Exploring the air stability of PdSe₂ via electrical transport measurements and defect calculations

In this work we investigate the effects of ambient exposure on CVD grown PdSe₂ and correlate density functional theory calculations of various physisorption and chemisorption binding energies and band structures to the observed changes in the electrical transport. Pristine PdSe₂ is n-type due to intrinsic selenium vacancies, but shows increased p-type conduction and decreased n-type conduction as a function of ambient aging during which various aging mechanisms appear to be operative.

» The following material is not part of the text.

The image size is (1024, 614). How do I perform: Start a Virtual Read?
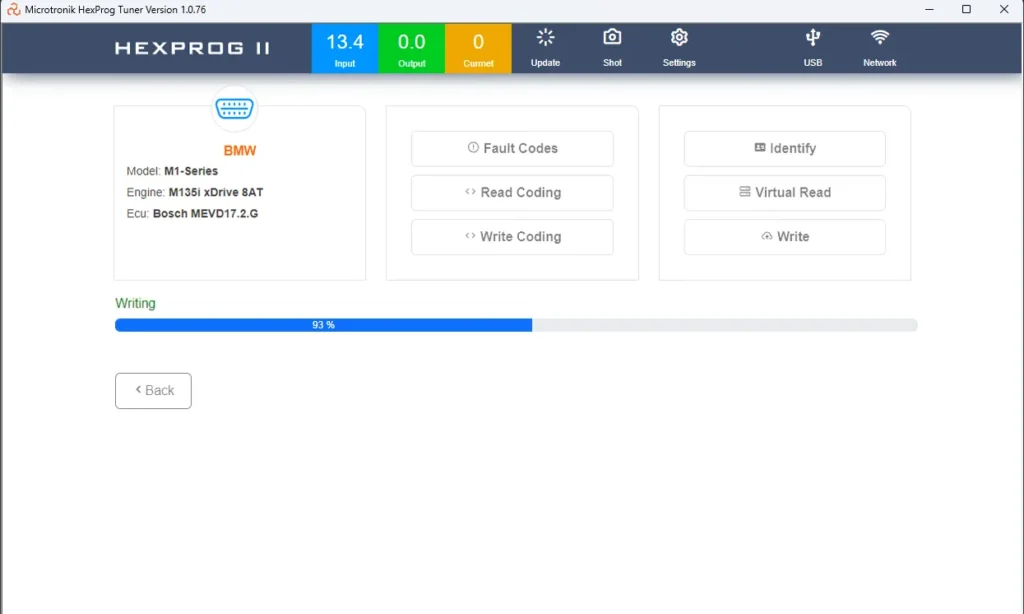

Short term aging (<160 h) is ascribed to an activated chemisorption of molecular O₂ at selenium vacancies; first-principles calculations suggest a ~0.85 eV activation energy and adsorption geometries with binding energies varying between 1.3–1.6 eV, in agreement with experimental results. Importantly, this chemisorption is reversible with a low temperature anneal. At long term aging (>430 h), there is a total suppression of n-type conduction, which is attributed to a dissociative adsorption/reaction of the O₂ molecules to atomic O and subsequent PdO₂ formation. XPS confirms the presence of PdO₂ in long term aged flakes. At these extended aging times, the low temperature anneal restores low n-type conduction and suppresses p-type conduction due to the low thermal stability of PdO₂ which, in agreement with XPS measurements, sublimates during the anneal. Thus PdSe₂ devices can be processed into device architectures in standard laboratory environments if atmospheric exposure times are limited to on the order of 1 week.